I had a Spring Drive Grand Seiko serviced and it took 6 weeks and was around $700. Please note a Spring Drive is a considerably more advanced movement than a Rolex Calibre so one would expect a higher servicing cost. A mechanical GS would be around $450 to service.

That's amazing if you are getting a 3 week turnaround for $300 on a Rolex. In the UK its 6-8 weeks and for a 3 hander the service fee is around £450/$675 which reflects a recent price hike for servicing. It's a LOT more for a Daytona. This is from Rolex themselves, not using a third party.


----------



## lorsban (Nov 20, 2009)

ryanb741 said:


> I had a Spring Drive Grand Seiko serviced and it took 6 weeks and was around $700. Please note a Spring Drive is a considerably more advanced movement than a Rolex Calibre so one would expect a higher servicing cost. A mechanical GS would be around $450 to service.
> 
> That's amazing if you are getting a 3 week turnaround for $300 on a Rolex. In the UK its 6-8 weeks and for a 3 hander the service fee is around £450/$675 which reflects a recent price hike for servicing. It's a LOT more for a Daytona. This is from Rolex themselves, not using a third party.


Yes, local RSC is the best when it comes to basic servicing of more modern Rolex. Forget older models, especially ones with chamfered edges. They'll polish the bejeezus out of those.

$450 isn't bad at all tho.

Our issue here is there is no local GS distributor and local Seiko doesn't have the process set for GS. So we'll need to send it directly to Japan and lord knows how that works.


----------



## MrClean (Aug 6, 2015)

lethaltoes said:


> Hi Raveen. I saw that you posted a couple of days ago about choosing between a dornbluth and a used PP calatrava. Of the posts you received there I counted possibly one firmly in dornbluth's camp. That one post is from a poster whom I believe to be a long time collector with a fair number of prestigious swiss makes in his stable already. Similarly, while there are avid fans of the grand seiko on this forum, I don't believe it is the buy you are looking for. Especially since I'm thinking your question as to whether the grand seiko brand falls into the ultra luxury category implies recognition in general of the brand name as such. The answer is simply no. Grand seiko's marketing at this stage is woefully inadequate and ineffective for international markets. Frankly, in my humble opinion, a lot of it has to do with very poor corporate strategy but realistically, grand seiko will be a pet project or novelty to Seiko at this juncture because I just can't imagine how those limited sales numbers and extensive costs will ever look palatable to Seiko which sells watches in the millions from their lower lines. But what a novelty it is indeed! And I selfishly hope it stays that way actually. Cheers!

_Information supplied_
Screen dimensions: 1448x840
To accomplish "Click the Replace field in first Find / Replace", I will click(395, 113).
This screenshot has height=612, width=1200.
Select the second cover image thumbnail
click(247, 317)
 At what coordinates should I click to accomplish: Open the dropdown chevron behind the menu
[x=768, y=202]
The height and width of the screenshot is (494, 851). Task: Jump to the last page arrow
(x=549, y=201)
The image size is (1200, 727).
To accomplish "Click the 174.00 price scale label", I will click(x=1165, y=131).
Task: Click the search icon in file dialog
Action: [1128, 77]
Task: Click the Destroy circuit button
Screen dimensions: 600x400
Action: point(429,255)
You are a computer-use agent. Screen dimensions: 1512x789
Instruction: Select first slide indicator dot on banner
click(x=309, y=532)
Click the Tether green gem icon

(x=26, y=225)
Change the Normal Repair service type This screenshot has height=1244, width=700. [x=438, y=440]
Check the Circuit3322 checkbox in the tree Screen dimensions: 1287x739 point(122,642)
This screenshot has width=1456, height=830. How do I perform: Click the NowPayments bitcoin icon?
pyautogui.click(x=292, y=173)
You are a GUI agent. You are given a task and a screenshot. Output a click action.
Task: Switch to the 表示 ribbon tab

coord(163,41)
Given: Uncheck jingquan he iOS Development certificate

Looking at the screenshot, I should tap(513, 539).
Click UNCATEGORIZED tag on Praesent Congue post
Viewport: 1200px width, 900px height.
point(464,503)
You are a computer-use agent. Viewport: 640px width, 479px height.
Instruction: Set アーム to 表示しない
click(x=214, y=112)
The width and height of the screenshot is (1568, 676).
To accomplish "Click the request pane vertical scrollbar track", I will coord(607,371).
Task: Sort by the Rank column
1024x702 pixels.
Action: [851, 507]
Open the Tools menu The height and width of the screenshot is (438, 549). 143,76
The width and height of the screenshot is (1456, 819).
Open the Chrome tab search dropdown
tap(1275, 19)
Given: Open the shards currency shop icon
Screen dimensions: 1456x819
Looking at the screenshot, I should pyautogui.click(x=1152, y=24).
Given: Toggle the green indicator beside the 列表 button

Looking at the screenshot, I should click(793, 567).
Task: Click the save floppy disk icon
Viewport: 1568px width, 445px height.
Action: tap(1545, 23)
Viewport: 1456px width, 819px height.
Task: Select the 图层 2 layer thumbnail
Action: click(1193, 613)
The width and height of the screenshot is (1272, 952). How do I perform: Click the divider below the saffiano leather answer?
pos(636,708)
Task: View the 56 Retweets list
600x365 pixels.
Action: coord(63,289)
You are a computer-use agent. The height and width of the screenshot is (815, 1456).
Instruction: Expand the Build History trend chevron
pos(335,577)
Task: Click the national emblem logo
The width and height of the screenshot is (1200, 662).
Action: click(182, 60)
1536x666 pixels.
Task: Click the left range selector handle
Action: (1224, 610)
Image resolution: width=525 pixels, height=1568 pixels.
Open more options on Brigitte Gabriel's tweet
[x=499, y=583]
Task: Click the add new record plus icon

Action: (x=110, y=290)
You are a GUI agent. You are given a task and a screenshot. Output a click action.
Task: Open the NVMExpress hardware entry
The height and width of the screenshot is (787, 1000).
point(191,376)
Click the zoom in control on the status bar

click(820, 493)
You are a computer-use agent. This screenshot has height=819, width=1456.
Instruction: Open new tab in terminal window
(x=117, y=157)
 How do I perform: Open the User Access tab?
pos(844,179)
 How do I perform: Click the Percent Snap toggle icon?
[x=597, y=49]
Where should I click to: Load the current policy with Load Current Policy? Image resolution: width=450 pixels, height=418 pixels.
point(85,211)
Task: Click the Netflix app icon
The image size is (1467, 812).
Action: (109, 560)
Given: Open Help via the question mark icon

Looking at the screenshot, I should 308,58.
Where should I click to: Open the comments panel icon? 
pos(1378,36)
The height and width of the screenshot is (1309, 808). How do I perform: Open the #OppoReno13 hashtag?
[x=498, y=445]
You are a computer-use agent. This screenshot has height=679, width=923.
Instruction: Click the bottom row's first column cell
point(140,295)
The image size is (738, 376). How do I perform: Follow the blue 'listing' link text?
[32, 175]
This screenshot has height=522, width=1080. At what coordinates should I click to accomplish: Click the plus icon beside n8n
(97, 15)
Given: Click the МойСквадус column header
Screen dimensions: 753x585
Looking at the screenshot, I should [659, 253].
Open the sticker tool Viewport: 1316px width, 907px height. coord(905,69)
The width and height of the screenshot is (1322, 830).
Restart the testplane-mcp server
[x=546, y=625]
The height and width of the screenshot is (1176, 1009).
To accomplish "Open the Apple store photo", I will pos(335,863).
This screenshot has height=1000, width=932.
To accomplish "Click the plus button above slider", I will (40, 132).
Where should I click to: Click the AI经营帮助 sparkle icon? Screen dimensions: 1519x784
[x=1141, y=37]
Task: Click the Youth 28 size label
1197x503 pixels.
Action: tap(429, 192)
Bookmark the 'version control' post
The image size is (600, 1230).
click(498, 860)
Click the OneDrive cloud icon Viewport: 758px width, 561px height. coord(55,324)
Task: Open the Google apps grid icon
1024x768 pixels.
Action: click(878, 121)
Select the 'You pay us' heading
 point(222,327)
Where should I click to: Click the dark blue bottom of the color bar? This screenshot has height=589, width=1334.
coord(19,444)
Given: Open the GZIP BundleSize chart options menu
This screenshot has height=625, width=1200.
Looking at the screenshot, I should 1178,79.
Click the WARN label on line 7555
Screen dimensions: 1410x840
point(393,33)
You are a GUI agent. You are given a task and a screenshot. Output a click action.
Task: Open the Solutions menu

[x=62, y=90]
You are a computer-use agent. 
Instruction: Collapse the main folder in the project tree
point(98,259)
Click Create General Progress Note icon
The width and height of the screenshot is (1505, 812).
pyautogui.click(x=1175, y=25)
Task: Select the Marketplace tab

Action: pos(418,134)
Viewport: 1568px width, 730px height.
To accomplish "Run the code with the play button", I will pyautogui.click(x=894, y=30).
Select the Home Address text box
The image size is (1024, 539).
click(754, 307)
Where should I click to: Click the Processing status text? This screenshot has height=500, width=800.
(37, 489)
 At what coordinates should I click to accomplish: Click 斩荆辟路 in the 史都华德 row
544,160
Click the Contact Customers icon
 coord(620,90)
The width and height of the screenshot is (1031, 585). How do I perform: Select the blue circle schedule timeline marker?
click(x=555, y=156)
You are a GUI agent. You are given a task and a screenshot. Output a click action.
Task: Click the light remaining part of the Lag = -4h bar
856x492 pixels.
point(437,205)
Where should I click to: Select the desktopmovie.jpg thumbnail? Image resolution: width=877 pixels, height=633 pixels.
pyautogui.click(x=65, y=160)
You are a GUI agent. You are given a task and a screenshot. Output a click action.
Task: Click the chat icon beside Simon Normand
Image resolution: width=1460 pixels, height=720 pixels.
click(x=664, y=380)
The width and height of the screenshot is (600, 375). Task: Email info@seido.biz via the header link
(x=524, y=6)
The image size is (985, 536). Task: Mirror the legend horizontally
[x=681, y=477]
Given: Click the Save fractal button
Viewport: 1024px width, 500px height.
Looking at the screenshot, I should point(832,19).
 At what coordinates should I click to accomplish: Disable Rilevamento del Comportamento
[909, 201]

_Tasks to complete_
• A. Please reproduce the watch-servicing thread above word for word, between "Our issue here" and "(Aug 6, 2015)", inclusive.
• B. Summarize the watch-servicing thread in three sentences.

_Solutions_
• A.
Our issue here is there is no local GS distributor and local Seiko doesn't have the process set for GS. So we'll need to send it directly to Japan and lord knows how that works.


----------



## MrClean (Aug 6, 2015)

• B. One poster reports that servicing a Spring Drive Grand Seiko took six weeks and cost around $700, while a Rolex service from Rolex in the UK takes 6-8 weeks and costs around £450 for a three-hander. A reply says the local RSC is best for basic servicing of more modern Rolex, but because there is no local GS distributor, a Grand Seiko would have to be sent directly to Japan. A later post argues that Grand Seiko's marketing is inadequate for international markets and that the brand is not recognized as ultra luxury.